• _Exercise directions_
For the records that follow, please set down exactly the lines between the one holding "You are a GUI" and the one holding "Task: Click the Application proxy icon", inclusive, and only those.

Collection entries
= = = =
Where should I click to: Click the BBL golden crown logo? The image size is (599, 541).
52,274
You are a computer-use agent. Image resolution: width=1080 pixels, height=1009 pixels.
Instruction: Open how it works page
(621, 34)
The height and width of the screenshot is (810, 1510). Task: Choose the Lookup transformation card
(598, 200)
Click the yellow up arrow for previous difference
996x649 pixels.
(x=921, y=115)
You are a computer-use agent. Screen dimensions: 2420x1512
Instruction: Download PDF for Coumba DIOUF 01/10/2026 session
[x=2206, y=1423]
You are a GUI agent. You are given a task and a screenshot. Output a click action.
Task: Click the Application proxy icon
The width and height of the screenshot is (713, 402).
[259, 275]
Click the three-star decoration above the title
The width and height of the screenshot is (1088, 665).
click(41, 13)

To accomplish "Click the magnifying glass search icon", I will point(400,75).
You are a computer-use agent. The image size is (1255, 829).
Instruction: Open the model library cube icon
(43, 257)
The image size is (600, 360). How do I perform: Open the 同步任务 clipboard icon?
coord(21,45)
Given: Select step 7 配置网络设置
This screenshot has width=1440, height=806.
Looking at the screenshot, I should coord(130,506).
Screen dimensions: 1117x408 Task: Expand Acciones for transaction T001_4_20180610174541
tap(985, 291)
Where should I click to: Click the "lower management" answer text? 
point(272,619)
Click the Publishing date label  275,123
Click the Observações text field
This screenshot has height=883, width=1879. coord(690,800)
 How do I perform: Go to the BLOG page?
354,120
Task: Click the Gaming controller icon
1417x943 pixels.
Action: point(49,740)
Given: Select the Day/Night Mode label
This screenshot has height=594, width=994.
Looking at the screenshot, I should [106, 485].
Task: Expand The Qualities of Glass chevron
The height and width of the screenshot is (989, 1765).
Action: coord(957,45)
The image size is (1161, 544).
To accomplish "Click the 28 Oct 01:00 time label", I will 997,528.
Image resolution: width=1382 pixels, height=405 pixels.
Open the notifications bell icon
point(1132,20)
= = = =
• _Solution to this exercise_
You are a GUI agent. You are given a task and a screenshot. Output a click action.
Task: Click the Application proxy icon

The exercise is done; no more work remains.